During the whole study period, if participants have any signs or symptoms related to HZ, the diagnosis and necessary management will be performed per local clinical practice at the study site. After HZ diagnosis is confirmed, the participants will receive safety follow-up only during the leftover study stage.

Interim Analysis & Final Analysis The interim analysis (IA) is planned after all participants complete 30 days visit post the second dose vaccination, to evaluate safety and immunogenicity during this period. The IA for each age group may be conducted separately, depending on the actual enrollment progress. The IA will be performed by an independent statistic group, while the sponsor will be kept blinded from participant's individual randomization information. The investigators, all study participants and study team members except for unblinded staff assigned for IPs management and monitoring at site, will be kept blinded during the entire study period. The results of IA will support the design on following clinical trials for REC610. Within the IA, all the study procedures for long-term follow-up will be continued.
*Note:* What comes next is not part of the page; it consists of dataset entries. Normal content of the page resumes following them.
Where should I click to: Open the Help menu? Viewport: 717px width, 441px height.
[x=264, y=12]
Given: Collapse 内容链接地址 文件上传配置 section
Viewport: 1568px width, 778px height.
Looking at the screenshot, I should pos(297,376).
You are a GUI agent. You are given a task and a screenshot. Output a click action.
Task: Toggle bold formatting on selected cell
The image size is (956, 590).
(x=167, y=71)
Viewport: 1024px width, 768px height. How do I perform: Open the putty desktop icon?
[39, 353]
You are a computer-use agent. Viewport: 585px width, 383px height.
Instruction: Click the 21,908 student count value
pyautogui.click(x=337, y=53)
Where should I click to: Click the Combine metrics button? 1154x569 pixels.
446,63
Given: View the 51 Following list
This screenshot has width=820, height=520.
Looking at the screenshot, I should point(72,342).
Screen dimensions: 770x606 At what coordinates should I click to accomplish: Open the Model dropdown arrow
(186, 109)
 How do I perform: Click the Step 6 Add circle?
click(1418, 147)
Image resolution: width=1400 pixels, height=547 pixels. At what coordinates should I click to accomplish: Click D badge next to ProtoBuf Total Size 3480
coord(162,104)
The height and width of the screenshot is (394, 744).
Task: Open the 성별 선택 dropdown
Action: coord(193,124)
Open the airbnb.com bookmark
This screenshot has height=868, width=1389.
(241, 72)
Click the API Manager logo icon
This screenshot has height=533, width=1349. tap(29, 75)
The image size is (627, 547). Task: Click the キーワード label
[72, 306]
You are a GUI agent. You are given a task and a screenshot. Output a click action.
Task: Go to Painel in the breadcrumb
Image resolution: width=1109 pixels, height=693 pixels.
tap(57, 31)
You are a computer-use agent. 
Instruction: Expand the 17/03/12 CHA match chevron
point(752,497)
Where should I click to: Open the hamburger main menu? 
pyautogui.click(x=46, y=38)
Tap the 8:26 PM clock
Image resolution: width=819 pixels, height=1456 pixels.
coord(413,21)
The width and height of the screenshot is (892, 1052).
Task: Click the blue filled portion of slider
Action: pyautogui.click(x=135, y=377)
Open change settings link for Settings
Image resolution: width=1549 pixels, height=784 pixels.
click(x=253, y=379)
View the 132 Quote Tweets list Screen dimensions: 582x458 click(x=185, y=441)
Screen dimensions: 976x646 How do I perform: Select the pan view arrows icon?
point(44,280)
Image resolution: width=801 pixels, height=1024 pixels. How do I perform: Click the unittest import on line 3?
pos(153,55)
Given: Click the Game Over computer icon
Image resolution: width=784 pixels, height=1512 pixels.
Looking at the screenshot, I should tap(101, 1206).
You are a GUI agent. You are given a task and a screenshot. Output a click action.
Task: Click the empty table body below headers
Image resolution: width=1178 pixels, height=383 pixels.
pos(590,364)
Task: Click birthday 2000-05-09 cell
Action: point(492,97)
The Final Analysis (FA) will be conducted after all participants complete the follow-up visit at 6 months after the second dose vaccination, to evaluate long-term safety and immune persistency.

Eligibility

Inclusion Criteria:

• Male or female aged 40 years and older.
• Able and willing to comply with all study requirements.
• Willing to allow the investigators to discuss the volunteers' medical history with his/her general practitioner/personal doctors and access all medical records which are relevant to study procedures.
• Healthy adults, or adults with stable medical condition who have a pre-existing medical condition that does not meet any exclusion criteria. A stable medical condition is defined as disease not requiring significant change in therapy or hospitalization for worsening disease during the 3 months before enrollment.

Exclusion Criteria:

• Known history of COVID-19 within 6 months prior to randomization, or being defined as SARS-CoV-2 infection by RT-PCR assay during the screening.
• Fever (oral temperature ≥ 37.5°C / axillary temperature ≥ 37.3°C) on the day of vaccination, or having fever within recent 72 hours before the vaccination.
• Known history of herpes zoster.
• History of varicella or herpes zoster vaccination.
• Having abnormal results of clinical laboratory testing during screening, which is judged by the investigator with clinical significance, including the hematology, blood chemistry, and urinalysis.
• History of severe allergic diseases or reactions likely to be exacerbated by any component of investigational vaccine, including the adjuvant components (e.g., QS-21, MPL, common in foamer for beverage, emulsive flavor composition, vitamin E, mildew preventive, and part of Chinese herbal medicine, e.g., ginseng, balloon-flower root, liquorice), such as allergic shock, allergic laryngeal edema, allergic purpura, thrombocytopenic purpura, local hypersensitive necrosis reaction (Arthus reaction), prior history of serious adverse reaction to any vaccine or drug, such as acute allergy, urticaria eczema, dyspnea, and angioneurotic edema.
• Having malignant tumors (except for skin basal cell carcinoma or carcinoma uterine cervix in situ), immune diseases (e.g., known documented human immunodeficiency virus [HIV] infection, systemic lupus erythematosus, rheumatoid arthritis, alienia or splenectomy, and others that may influence immune response at the investigator's discretion).